• **WHAT IS EXPECTED**: Note every line in the entries that contains the string "link", and copy it.
Top of INFORMATION GIVEN
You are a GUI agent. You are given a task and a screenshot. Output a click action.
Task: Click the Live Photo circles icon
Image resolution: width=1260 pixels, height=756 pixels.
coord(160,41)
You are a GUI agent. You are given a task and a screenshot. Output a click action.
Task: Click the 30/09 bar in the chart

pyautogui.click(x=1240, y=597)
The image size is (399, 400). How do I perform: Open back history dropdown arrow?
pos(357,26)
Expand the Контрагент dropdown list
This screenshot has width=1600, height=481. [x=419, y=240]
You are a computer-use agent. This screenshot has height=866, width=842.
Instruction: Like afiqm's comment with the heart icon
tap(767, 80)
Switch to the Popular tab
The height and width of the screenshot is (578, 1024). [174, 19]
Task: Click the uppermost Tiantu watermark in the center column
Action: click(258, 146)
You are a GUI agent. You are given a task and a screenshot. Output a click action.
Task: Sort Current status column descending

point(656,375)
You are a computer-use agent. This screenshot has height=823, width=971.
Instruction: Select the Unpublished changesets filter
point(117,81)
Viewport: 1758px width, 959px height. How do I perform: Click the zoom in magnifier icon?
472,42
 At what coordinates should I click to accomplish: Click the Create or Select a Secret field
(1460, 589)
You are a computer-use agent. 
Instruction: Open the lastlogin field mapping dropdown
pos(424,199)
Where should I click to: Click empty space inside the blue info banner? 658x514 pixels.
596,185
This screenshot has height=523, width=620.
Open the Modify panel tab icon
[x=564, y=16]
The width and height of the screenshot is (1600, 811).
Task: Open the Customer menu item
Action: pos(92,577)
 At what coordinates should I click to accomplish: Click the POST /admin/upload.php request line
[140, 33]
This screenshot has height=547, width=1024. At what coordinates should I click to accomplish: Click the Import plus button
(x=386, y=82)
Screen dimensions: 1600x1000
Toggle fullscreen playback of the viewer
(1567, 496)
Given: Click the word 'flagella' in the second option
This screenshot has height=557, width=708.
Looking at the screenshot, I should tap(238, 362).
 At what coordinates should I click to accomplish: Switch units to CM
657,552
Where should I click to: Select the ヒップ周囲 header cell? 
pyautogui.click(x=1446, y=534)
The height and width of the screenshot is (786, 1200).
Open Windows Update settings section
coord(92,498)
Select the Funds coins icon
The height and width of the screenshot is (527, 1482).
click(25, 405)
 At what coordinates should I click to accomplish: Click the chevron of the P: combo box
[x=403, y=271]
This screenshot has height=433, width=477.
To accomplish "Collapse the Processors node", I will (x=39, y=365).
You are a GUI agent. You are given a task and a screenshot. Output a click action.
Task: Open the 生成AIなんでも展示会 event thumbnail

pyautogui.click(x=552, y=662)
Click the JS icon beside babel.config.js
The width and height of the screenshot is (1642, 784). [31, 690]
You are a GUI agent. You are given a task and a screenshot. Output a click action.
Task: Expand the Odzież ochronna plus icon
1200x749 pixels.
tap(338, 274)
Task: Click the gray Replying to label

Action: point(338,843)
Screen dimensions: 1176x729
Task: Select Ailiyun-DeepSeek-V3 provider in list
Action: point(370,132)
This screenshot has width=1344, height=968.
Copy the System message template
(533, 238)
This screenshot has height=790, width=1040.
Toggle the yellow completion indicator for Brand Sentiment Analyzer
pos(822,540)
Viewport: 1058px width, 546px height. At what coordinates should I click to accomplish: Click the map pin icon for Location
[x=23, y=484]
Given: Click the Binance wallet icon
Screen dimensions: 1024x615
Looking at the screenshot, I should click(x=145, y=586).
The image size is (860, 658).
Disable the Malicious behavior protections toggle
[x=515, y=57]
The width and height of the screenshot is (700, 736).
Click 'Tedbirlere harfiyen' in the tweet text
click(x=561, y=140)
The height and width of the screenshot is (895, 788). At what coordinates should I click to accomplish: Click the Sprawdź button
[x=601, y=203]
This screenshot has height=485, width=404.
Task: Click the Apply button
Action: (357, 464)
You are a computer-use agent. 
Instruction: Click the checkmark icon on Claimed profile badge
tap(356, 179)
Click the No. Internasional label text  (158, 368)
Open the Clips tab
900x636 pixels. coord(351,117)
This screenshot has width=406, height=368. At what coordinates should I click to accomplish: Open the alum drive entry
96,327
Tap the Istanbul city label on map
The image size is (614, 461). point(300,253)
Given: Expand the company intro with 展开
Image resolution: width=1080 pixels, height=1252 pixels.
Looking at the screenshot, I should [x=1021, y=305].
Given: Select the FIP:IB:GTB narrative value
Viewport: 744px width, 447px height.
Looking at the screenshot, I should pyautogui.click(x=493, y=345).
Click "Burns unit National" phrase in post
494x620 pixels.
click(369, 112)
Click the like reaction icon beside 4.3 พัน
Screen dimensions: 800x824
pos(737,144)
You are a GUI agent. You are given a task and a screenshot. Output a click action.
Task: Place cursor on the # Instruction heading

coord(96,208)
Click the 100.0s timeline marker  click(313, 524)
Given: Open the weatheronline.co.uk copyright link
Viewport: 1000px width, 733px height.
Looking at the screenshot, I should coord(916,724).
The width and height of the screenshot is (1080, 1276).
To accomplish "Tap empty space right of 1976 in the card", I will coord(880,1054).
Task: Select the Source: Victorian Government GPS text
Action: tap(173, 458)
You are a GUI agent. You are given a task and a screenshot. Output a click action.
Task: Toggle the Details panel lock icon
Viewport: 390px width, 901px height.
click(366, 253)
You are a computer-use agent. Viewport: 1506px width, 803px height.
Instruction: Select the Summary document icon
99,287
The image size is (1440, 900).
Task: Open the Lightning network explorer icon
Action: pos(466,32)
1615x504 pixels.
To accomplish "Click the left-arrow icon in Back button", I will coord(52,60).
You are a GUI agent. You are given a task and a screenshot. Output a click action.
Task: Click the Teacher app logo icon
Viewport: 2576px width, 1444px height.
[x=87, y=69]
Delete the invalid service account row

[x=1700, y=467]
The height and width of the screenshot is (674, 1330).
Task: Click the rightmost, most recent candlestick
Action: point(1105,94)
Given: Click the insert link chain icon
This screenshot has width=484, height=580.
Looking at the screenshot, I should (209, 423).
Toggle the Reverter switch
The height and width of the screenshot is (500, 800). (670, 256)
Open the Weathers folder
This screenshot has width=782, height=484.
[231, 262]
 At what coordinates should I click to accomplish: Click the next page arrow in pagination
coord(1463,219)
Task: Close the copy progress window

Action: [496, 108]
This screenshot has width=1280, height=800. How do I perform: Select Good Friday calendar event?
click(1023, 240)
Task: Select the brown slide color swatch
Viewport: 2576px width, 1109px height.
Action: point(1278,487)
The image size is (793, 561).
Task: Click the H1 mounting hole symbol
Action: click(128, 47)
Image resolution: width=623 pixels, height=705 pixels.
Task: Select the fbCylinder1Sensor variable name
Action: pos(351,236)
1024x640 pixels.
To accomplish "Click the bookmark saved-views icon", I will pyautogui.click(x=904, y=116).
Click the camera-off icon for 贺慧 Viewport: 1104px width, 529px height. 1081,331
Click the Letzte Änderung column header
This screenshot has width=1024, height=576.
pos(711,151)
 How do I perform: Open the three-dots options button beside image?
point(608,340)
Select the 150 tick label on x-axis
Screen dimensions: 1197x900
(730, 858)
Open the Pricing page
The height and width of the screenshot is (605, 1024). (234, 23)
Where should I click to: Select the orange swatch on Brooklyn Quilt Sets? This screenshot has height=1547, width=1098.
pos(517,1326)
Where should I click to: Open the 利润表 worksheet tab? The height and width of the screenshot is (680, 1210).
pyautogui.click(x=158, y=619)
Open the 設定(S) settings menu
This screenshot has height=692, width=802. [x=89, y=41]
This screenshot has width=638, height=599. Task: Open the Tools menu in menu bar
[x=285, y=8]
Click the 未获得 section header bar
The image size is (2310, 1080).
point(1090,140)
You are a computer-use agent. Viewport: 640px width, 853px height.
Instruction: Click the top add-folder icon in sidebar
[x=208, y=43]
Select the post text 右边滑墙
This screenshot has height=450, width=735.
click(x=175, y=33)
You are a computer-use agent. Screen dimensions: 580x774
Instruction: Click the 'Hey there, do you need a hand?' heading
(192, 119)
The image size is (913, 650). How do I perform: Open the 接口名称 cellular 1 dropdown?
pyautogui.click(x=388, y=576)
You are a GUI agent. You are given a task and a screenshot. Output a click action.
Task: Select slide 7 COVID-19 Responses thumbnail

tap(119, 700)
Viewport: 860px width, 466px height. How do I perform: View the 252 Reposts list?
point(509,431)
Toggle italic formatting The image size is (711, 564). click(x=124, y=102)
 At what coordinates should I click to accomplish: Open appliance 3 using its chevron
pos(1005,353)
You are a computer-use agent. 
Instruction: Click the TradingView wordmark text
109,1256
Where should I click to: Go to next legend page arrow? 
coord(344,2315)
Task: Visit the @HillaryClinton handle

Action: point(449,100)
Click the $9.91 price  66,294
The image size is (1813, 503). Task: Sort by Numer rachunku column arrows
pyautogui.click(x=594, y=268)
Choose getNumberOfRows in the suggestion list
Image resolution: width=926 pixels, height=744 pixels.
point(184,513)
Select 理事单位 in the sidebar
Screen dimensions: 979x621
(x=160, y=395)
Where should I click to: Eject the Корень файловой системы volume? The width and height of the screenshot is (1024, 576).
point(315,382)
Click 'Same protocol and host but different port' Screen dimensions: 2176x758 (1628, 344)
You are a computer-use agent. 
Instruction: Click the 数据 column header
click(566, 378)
Bottom of INFORMATION GIVEN
• **SOLUTION TO THIS EXERCISE**:
Given: Open the weatheronline.co.uk copyright link
Given: Click the insert link chain icon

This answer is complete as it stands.